*TRECHO DO DOCUMENTO:*
···
A maior região produtora de café do mundo, no triângulo desenhado pelas cidades de Três Pontas, Três Corações e Cordislândia, desponta para o mundo como o mais novo terroir para a produção de vinhos nobres, principalmente com uvas syrah, sauvignon blanc, cabernet sauvignon e cabernet franc. O embrião do polo vitivinicultor encravado no campo experimental da Empresa de Pesquisa Agropecuária de Minas Gerais (Epamig), em Caldas, nasce do êxito da técnica de dupla poda, desenvolvida pelo engenheiro agrônomo Murillo Albuquerque Regina, PhD em vitivinicultura e enologia pela Universidade Bordeaux, na França, que promoveu o toque de midas nas videiras, até então capazes apenas de produzir vinhos populares. No estado do café, da cachaça e das cervejas artesanais – a ‘Bélgica brasileira’ –, agora é a vez do voo de Baco.
···
*ITENS FORNECIDOS:*
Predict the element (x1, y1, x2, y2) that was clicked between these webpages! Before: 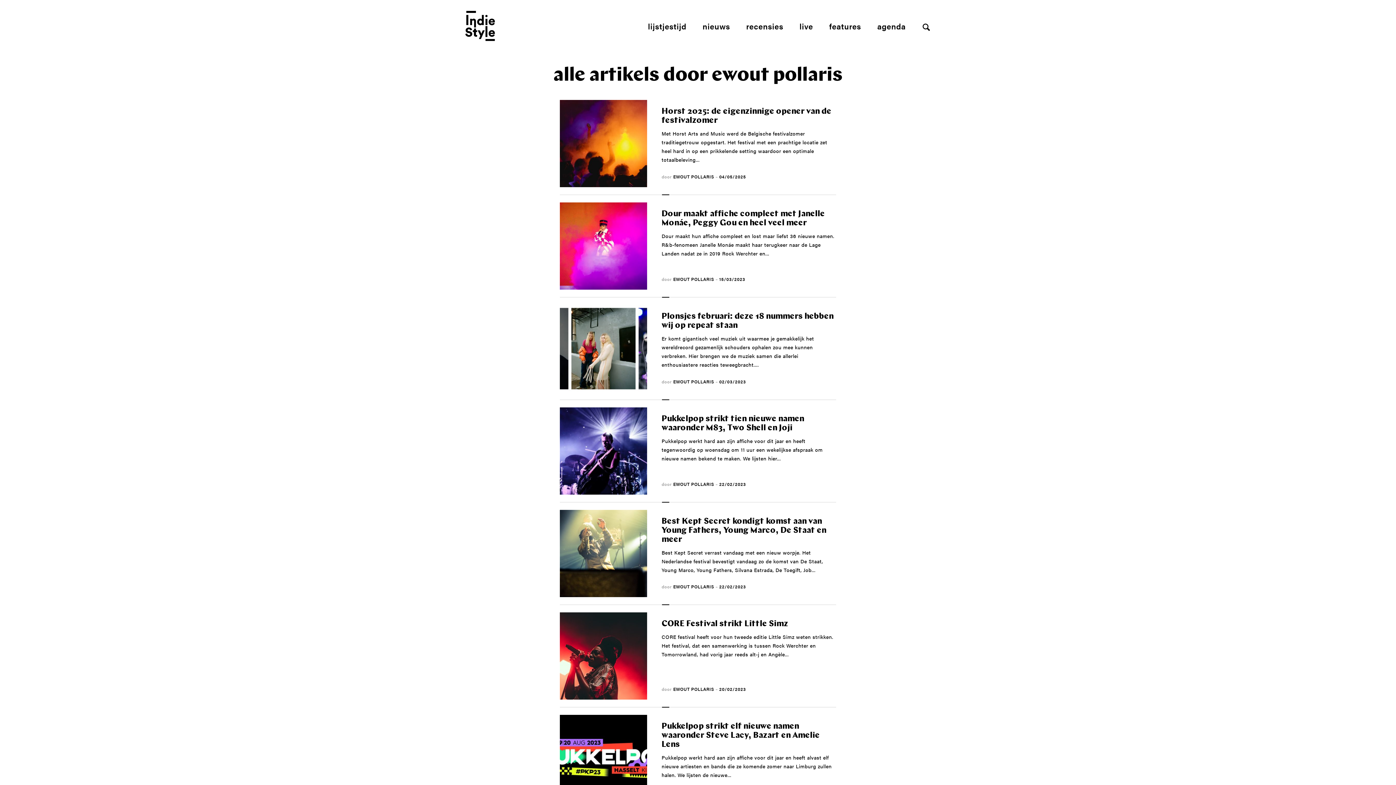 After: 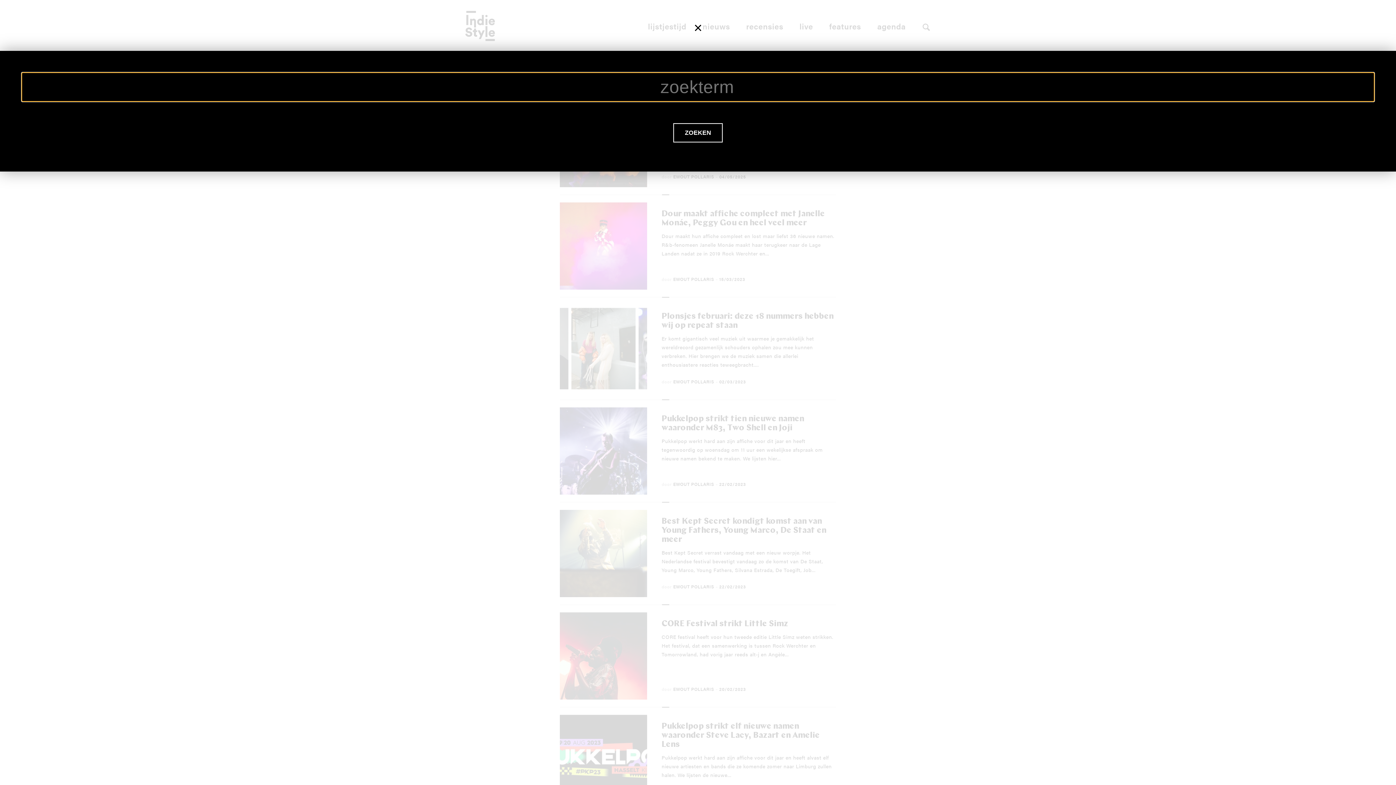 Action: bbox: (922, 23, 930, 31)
···
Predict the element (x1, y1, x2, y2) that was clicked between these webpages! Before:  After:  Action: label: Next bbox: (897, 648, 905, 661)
···
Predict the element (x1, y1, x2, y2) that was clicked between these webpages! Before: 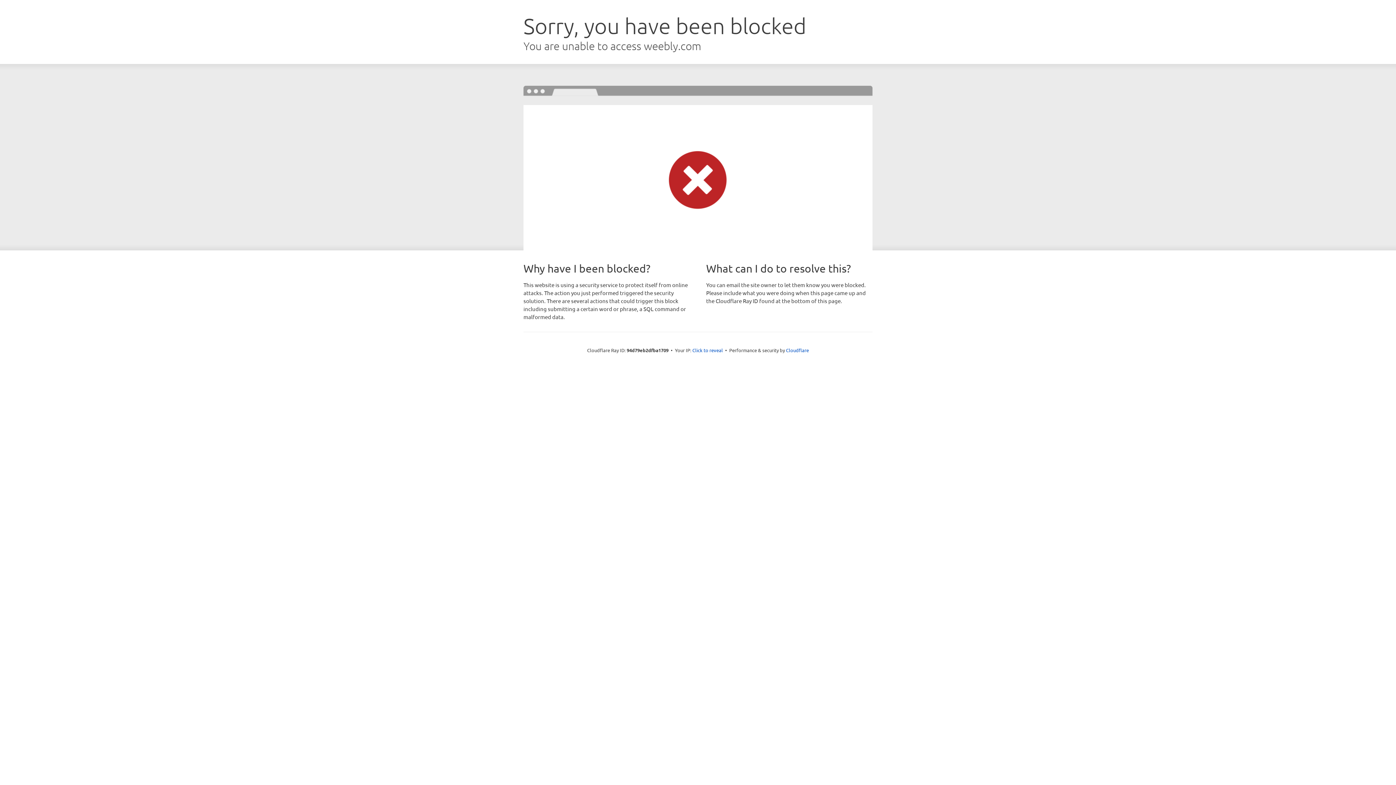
···
*TAREFAS DO EXERCÍCIO:*
a) Transcreva, por favor, o trecho sobre os vinhos mineiros de "A maior região" a "voo de Baco.".
b) Diga se cada afirmação abaixo está de acordo com o trecho sobre os vinhos mineiros. Responda sim ou não e cite literalmente as palavras do trecho que decidem: (i) A técnica de dupla poda foi desenvolvida por Murillo Albuquerque Regina. (ii) O campo experimental da Epamig fica em Três Pontas. (iii) Antes da dupla poda, as videiras já produziam vinhos nobres.

*RESPOSTAS:*
a)
A maior região produtora de café do mundo, no triângulo desenhado pelas cidades de Três Pontas, Três Corações e Cordislândia, desponta para o mundo como o mais novo terroir para a produção de vinhos nobres, principalmente com uvas syrah, sauvignon blanc, cabernet sauvignon e cabernet franc. O embrião do polo vitivinicultor encravado no campo experimental da Empresa de Pesquisa Agropecuária de Minas Gerais (Epamig), em Caldas, nasce do êxito da técnica de dupla poda, desenvolvida pelo engenheiro agrônomo Murillo Albuquerque Regina, PhD em vitivinicultura e enologia pela Universidade Bordeaux, na França, que promoveu o toque de midas nas videiras, até então capazes apenas de produzir vinhos populares. No estado do café, da cachaça e das cervejas artesanais – a ‘Bélgica brasileira’ –, agora é a vez do voo de Baco.

b)
(i) Sim: "técnica de dupla poda, desenvolvida pelo engenheiro agrônomo Murillo Albuquerque Regina"
(ii) Não: "no campo experimental da Empresa de Pesquisa Agropecuária de Minas Gerais (Epamig), em Caldas"
(iii) Não: "até então capazes apenas de produzir vinhos populares"